Mungkin hadits tersebutlah nan digunakan oleh sebagian wanita sebagai acuan buat menggunakan cadar. Mukena nan baku dirancang buat menampakkan paras dan telapak tangan. Hal ini sinkron dengan pendapat Ibnu Taimiyyah "Seluruh tubuh wanita merdeka itu aurat (di dalam shalatnya) kecuali bagian tubuh nan biasa nampak darinya ketika di dalam rumahnya, yaitu wajah, dua telapak tangan dan telapak kaki."
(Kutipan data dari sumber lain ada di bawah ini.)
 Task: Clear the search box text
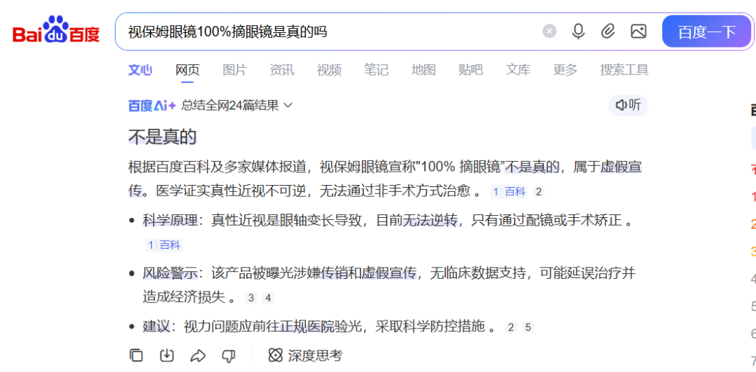pyautogui.click(x=550, y=32)
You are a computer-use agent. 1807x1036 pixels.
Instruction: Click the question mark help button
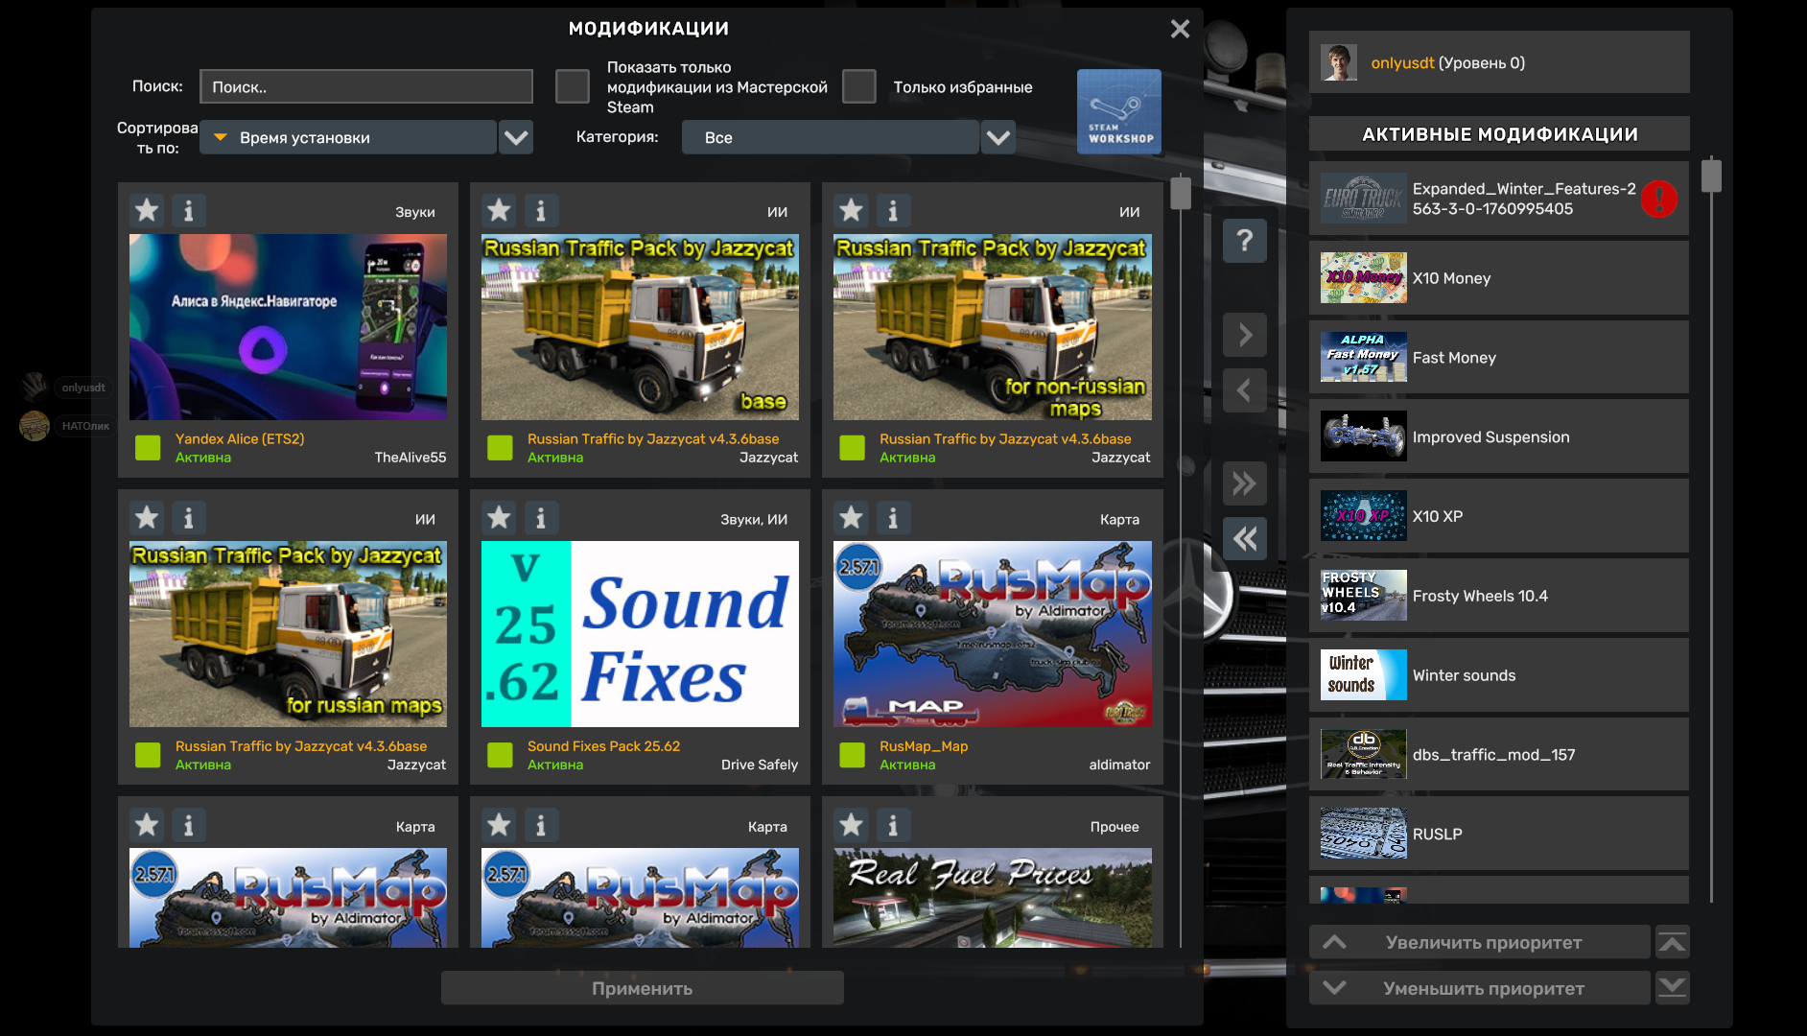pyautogui.click(x=1244, y=240)
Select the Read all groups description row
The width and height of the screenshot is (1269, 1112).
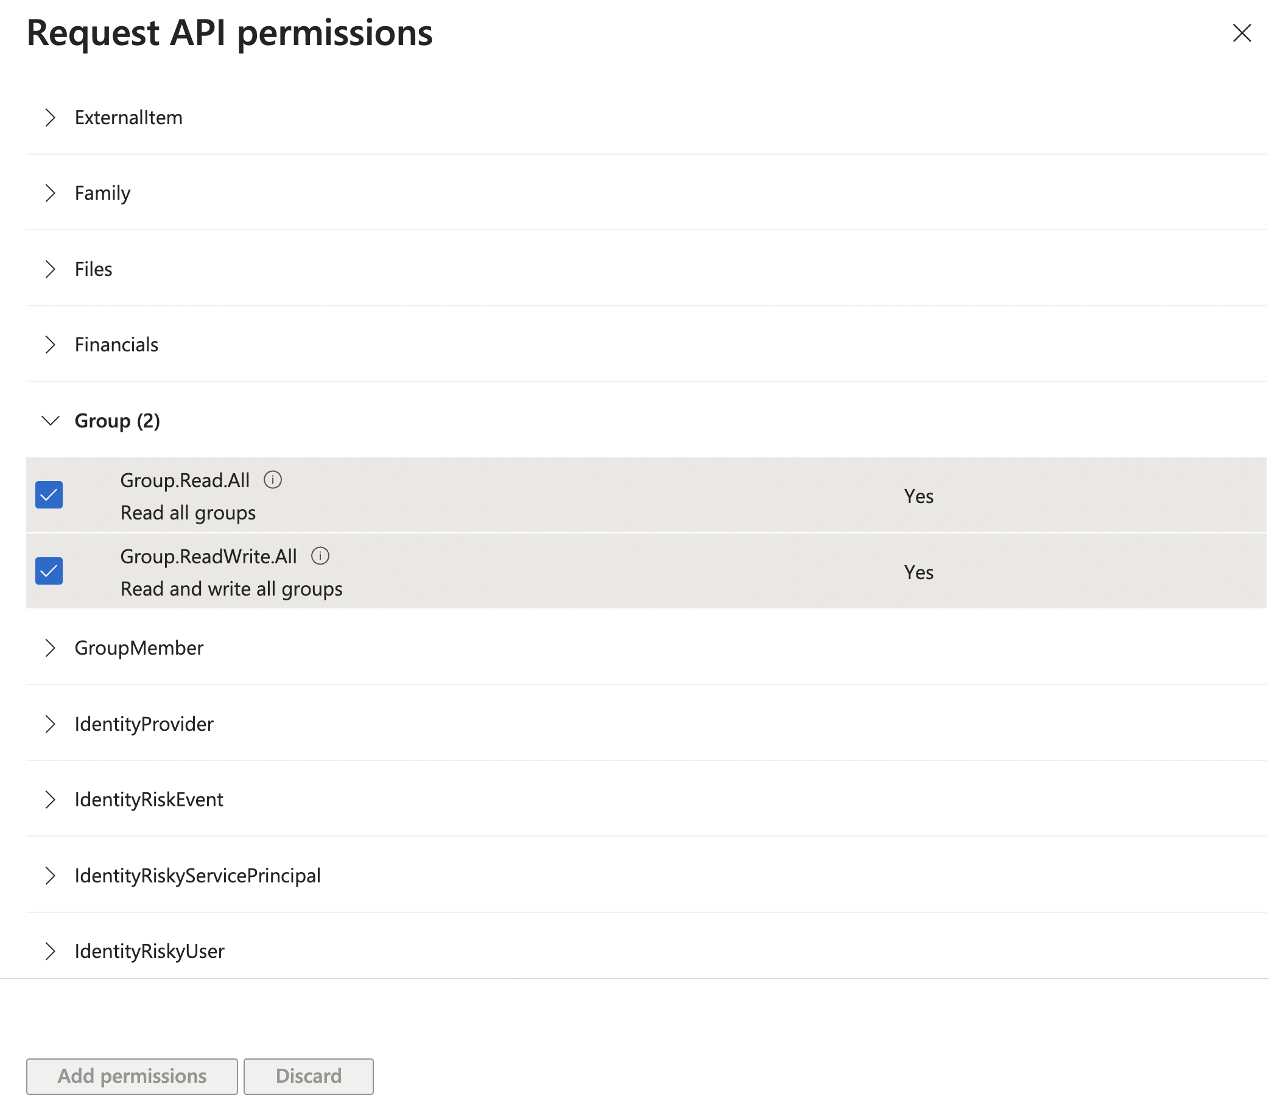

Sayangnya, mukena nan beredar saat ini, mungkin kurang mengacu pada ayat dan hadist nan telah dipaparkan pada tulisan ini. Sehingga tak sporadis kita jumpai wanita menunaikan salat dengan menggunakan mukena dengan bahan nan tipis dan transparan sehingga rambut panjang nan tergerai dan lekukan tubuh jika menggunakan baju ketat masih bisa terlihat di balik mukena.
Perihal mukena nan harus menutupi aurat, Ibnu Qudamah mengatakan, "Disenangi bagi wanita buat salat mengenakan dira` yaitu baju nan sama dengan gamis hanya saja dira` ini lebar dan panjang menutupi sampai kedua telapak kaki, kemudian mengenakan kerudung nan menutupi kepala dan lehernya, dilengkapi dengan jilbab nan diselimutkan ke tubuhnya di atas dira."
Begitupun hukum menutup aurat ketika shalat yaitu menggunakan mukena, diungkapkan oleh Al-Imam Asy-Syafi'i. Beliau berkata bahwa, "Kebanyakan ulama bersepakat buat pemakaian dira` dan kerudung, bila menambahkan baju lain maka itu lebih baik dan lebih menutup." Nah selanjutnya terserah Anda, apakah ingin menggunakan jilbab sebagai baju sehari-hari. Atau tetap berpakaian baku saja, namun ketika shalat demi menutup aurat gunakanlah mukena.